Jake from Philadelphia, PA asks: “You’ve been writing for a long time. What’s the difference between the way you used to write and the way you write now?”
One might think a lot of experience, and yes, success, would make my writing come easier. Actually it’s that experience and success which makes it harder.
That puzzled me for a while until I could figure out why.
As far as I know, nobody writes anything very well the first time. That said, when you are a young writer you tend to think rather highly of your first work. Perfectly understandable, except it’s usually not the case. Indeed, I often tell young writers that if they write something, and they think it’s good, they are in trouble. It’s much better to realize that what you have written is NOT good, so you can start to revise it.

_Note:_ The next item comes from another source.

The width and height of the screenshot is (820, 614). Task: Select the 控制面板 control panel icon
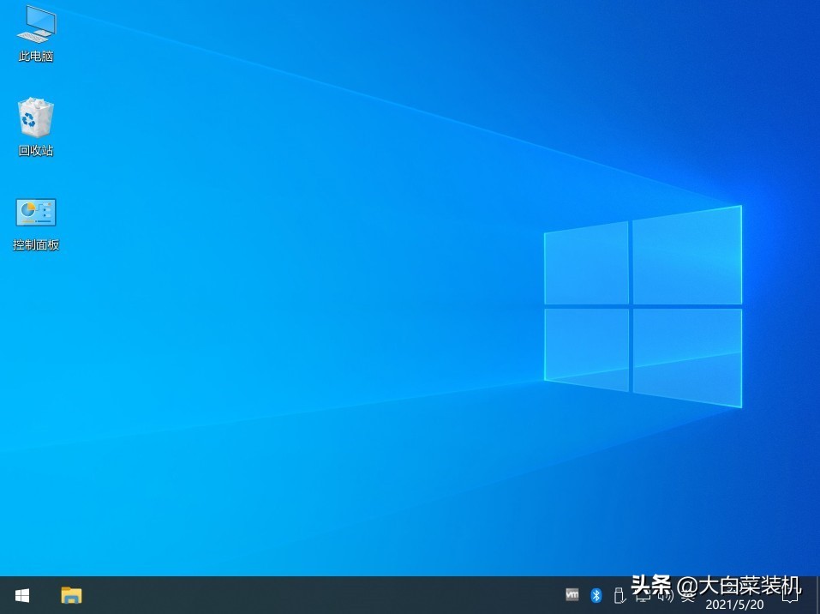tap(36, 213)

Thus it is with me: over the years I believe my standards are higher, my sense of quality more demanding. Beyond all else I am much more in touch with my intuitive feeling about the quality of my first drafts. Thus, when I start, say, a new book, I am painfully aware how bad it is. Very discouraging. Truly dispiriting. I have to remind myself it will take many, many revisions to get me into a comfort zone, where the writing has some value.
What’s the difference between the way I used to write and the way I write now? These days I have to work harder to write well.
1 thought on “Then and now”
So much truth!
(Says the lady who, as an eighteen-year-old, tried to get a literary agent with a “perfect” first draft of a young adult novel. Fortunately I only sent it to one–who kindly rejected it–and I kept writing. These days I know the glories of revision, revision, revision.)